This may be a good strategy for getting a small number of random numbers with enormous values from a really large set of them in which they are not duplicated. Just pick a random location in the source set, obtain its value, swap its value with the top element in the source set, reduce the size of the source set by one and repeat with the reduced size source set until you have chosen enough values. This is essentiall the Durstenfeld version of Fisher-Yates in reverse. You can then use the Dursenfeld version of the Fisher-Yates algorithm to insert the acquired values into the destination set. However, that is overkill since they should be randomly chosen and randomly ordered as given here.
Both algorithms assume you have some random number instance method, nextInt(int setSize), that generates a random integer from zero to setSize meaning there are setSize possible values. In this case, it will be the size of the array since the last index to the array is size-1.
The first algorithm is the Durstenfeld version of Fisher-Yates (aka Knuth) shuffle algorithm as applied to an array of arbitrary length, one that simply randomly positions integers from 0 to the length of the array into the array. The array need not be an array of integers, but can be an array of any objects that are acquired sequentially which, effectively, makes it an array of reference pointers. It is simple, short and very effective
int size = someNumber;
int[] int array = new int[size]; // here is the array to load
int location; // this will get assigned a value before used
// i will also conveniently be the value to load, but any sequentially acquired
// object will work
for (int i = 0; i <= size; i++) { // conveniently, i is also the value to load
// you can instance or acquire any object at this place in the algorithm to load
// by reference, into the array and use a pointer to it in place of j
int j = i; // in this example, j is trivially i
if (i == 0) { // first integer goes into first location
array[i] = j; // this may get swapped from here later
} else { // subsequent integers go into random locations
// the next random location will be somewhere in the locations
// already used or a new one at the end
// here we get the next random location
// to preserve true randomness without a significant bias
// it is REALLY IMPORTANT that the newest value could be
// stored in the newest location, that is,
// location has to be able to randomly have the value i
int location = nextInt(i + 1); // a random value between 0 and i
// move the random location's value to the new location
array[i] = array[location];
array[location] = j; // put the new value into the random location
} // end if...else
} // end for
Voila, you now have an already randomized array.
If you want to randomly shuffle an array you already have, here is the standard Fisher-Yates algorithm.
type[] array = new type[size];
// some code that loads array...
// randomly pick an item anywhere in the current array segment,
// swap it with the top element in the current array segment,
// then shorten the array segment by 1
// just as with the Durstenfeld version above,
// it is REALLY IMPORTANT that an element could get
// swapped with itself to avoid any bias in the randomization
type temp; // this will get assigned a value before used
int location; // this will get assigned a value before used
for (int i = arrayLength -1 ; i > 0; i--) {
int location = nextInt(i + 1);
temp = array[i];
array[i] = array[location];
array[location] = temp;
} // end for
For sequenced collections and sets, i.e. some type of list object, you could just use adds/or inserts with an index value that allows you to insert items anywhere, but it has to allow adding or appending after the current last item to avoid creating bias in the randomization.

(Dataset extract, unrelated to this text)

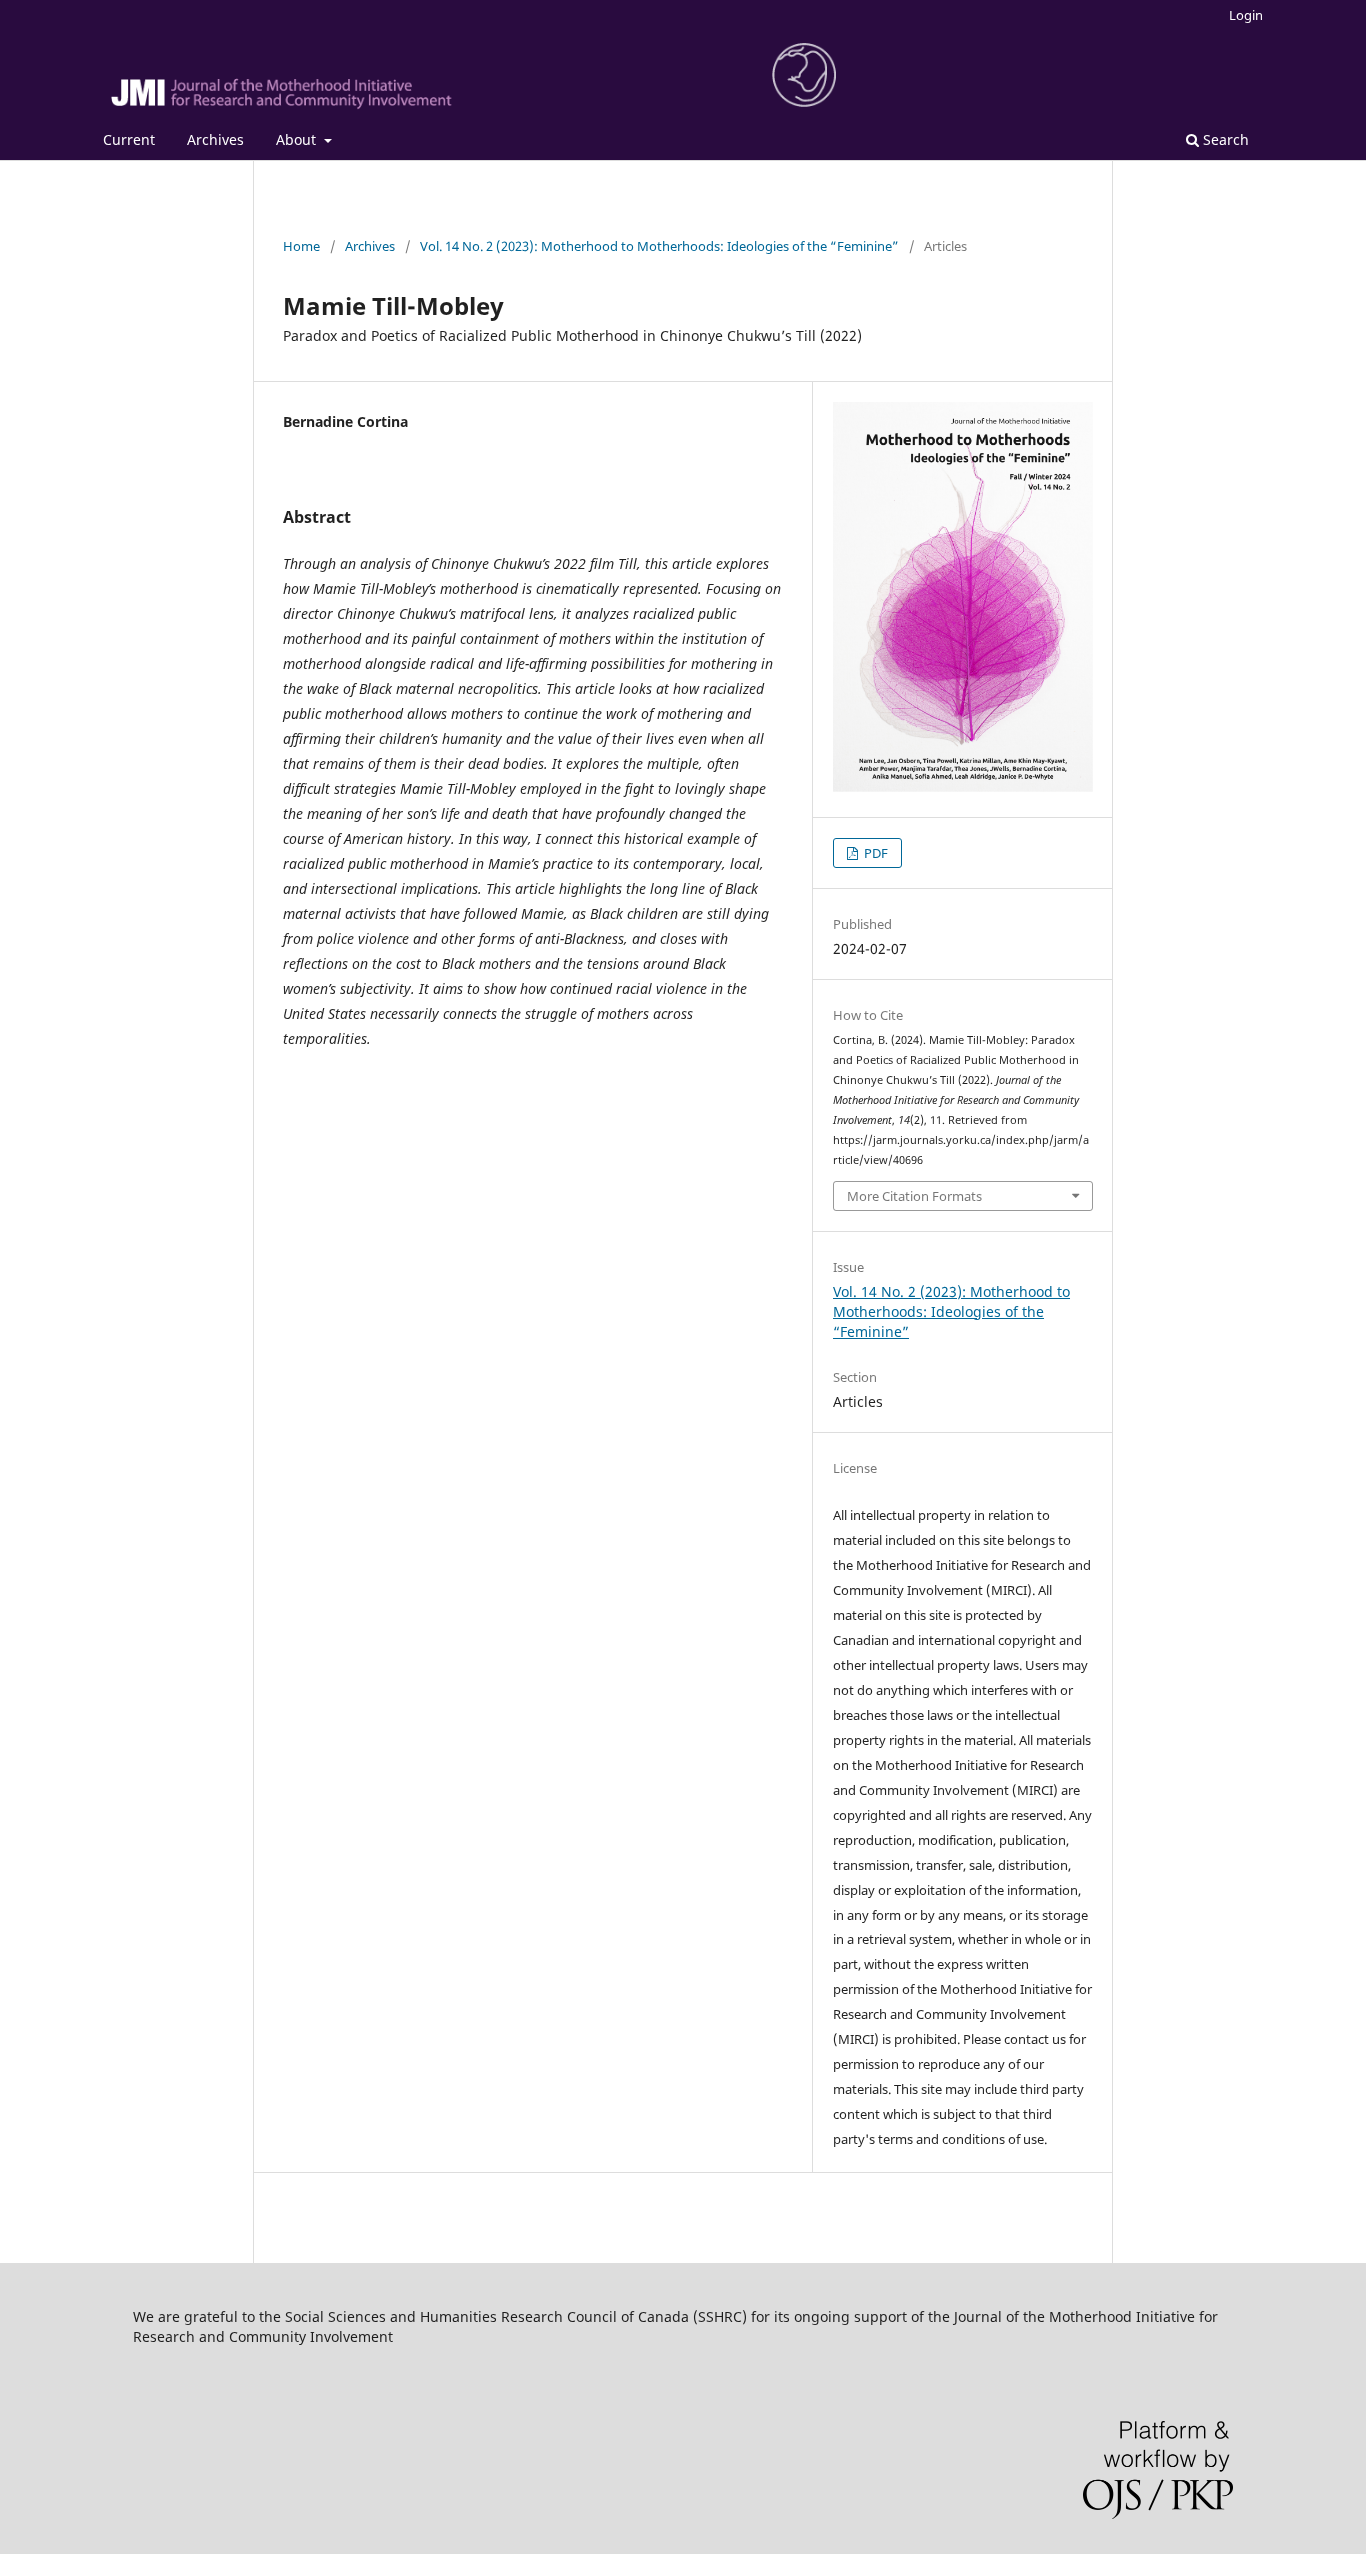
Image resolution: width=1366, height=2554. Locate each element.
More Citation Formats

Shuffling N elements doesn't take up excessive memory...think about it. You only swap one element at a time, so the maximum memory used is that of N+1 elements.

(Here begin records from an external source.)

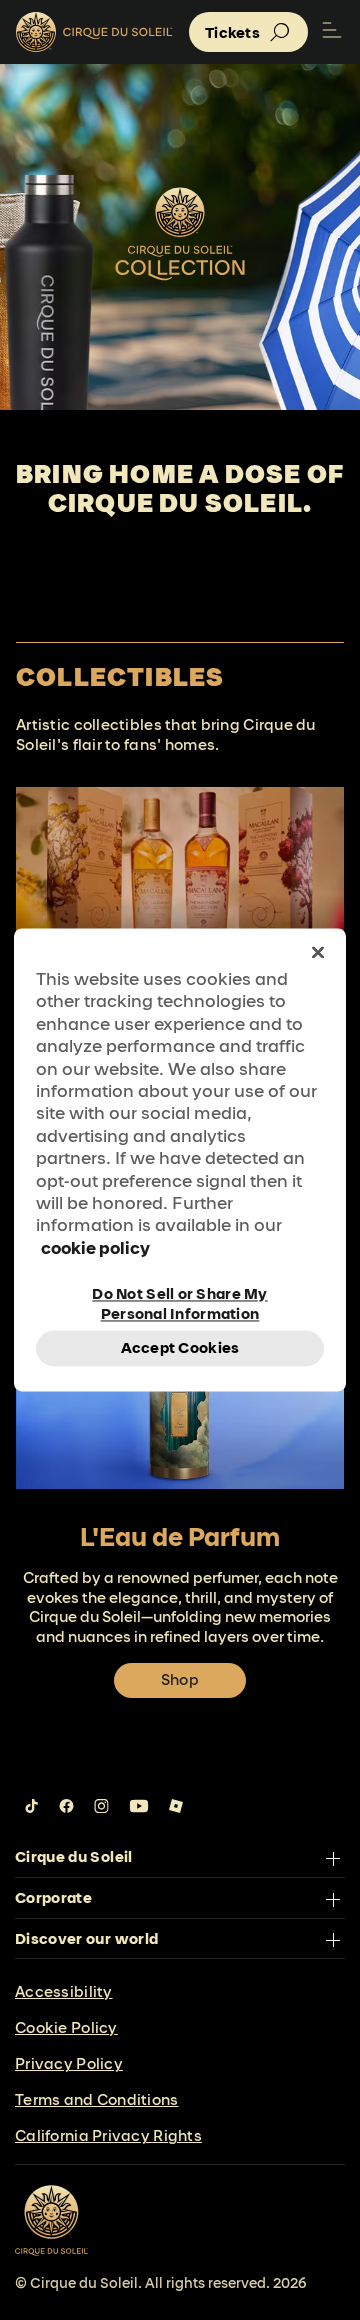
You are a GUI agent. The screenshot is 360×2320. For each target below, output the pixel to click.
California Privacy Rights (108, 2135)
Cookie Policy (66, 2027)
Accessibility (64, 1991)
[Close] (318, 952)
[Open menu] (332, 32)
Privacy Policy (69, 2063)
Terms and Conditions (97, 2099)
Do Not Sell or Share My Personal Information (179, 1303)
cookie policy (95, 1247)
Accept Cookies (180, 1348)
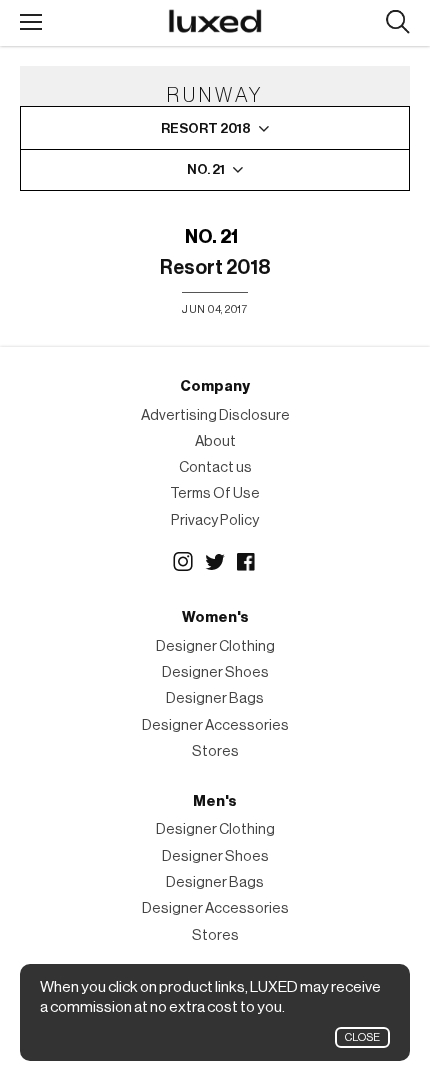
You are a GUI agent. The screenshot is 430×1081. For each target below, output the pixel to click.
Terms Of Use (215, 493)
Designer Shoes (215, 672)
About (215, 441)
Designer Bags (215, 698)
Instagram (183, 562)
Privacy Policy (215, 520)
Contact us (215, 467)
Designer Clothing (215, 646)
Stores (215, 751)
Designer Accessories (215, 725)
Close (362, 1037)
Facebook (247, 562)
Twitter (215, 562)
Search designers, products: (397, 22)
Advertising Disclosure (215, 415)
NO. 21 (211, 237)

Assuming you have a random or pseudo-random number generator, even if it's not guaranteed to return unique values, you can implement one that returns unique values each time using this code, assuming that the upper limit remains constant (i.e. you always call it with random(10), and don't call it with random(10); random(11).
The code doesn't check for errors. You can add that yourself if you want to.
It also requires a lot of memory if you want a large range of numbers.
/* the function returns a random number between 0 and max -1
* not necessarily unique
* I assume it's written
*/
int random(int max);
/* the function returns a unique random number between 0 and max - 1 */
int unique_random(int max)
{
static int *list = NULL; /* contains a list of numbers we haven't returned */
static int in_progress = 0; /* 0 --> we haven't started randomizing numbers
* 1 --> we have started randomizing numbers
*/
static int count;
static prev_max = 0;
// initialize the list
if (!in_progress || (prev_max != max)) {
if (list != NULL) {
free(list);
}
list = malloc(sizeof(int) * max);
prev_max = max;
in_progress = 1;
count = max - 1;
int i;
for (i = max - 1; i >= 0; --i) {
list[i] = i;
}
}
/* now choose one from the list */
int index = random(count);
int retval = list[index];
/* now we throw away the returned value.
* we do this by shortening the list by 1
* and replacing the element we returned with
* the highest remaining number
*/
swap(&list[index], &list[count]);
/* when the count reaches 0 we start over */
if (count == 0) {
in_progress = 0;
free(list);
list = 0;
} else { /* reduce the counter by 1 */
count--;
}
}
/* swap two numbers */
void swap(int *x, int *y)
{
int temp = *x;
*x = *y;
*y = temp;
}

Actually, there's a minor point to make here; a random number generator which is not permitted to repeat is not random.

Suppose you wanted to generate a series of 256 random numbers without repeats.
Create a 256-bit (32-byte) memory block initialized with zeros, let's call it b
Your looping variable will be n, the number of numbers yet to be generated
Loop from n = 256 to n = 1
Generate a random number r in the range [0, n)
Find the r-th zero bit in your memory block b, let's call it p
Put p in your list of results, an array called q
Flip the p-th bit in memory block b to 1
After the n = 1 pass, you are done generating your list of numbers
Here's a short example of what I am talking about, using n = 4 initially:
**Setup**
b = 0000
q = []
**First loop pass, where n = 4**
r = 2
p = 2
b = 0010
q = [2]
**Second loop pass, where n = 3**
r = 2
p = 3
b = 0011
q = [2, 3]
**Third loop pass, where n = 2**
r = 0
p = 0
b = 1011
q = [2, 3, 0]
** Fourth and final loop pass, where n = 1**
r = 0
p = 1
b = 1111
q = [2, 3, 0, 1]

Please check answers at
Generate sequence of integers in random order without constructing the whole list upfront
and also my answer lies there as
very simple random is 1+((power(r,x)-1) mod p) will be from 1 to p for values of x from 1 to p and will be random where r and p are prime numbers and r <> p.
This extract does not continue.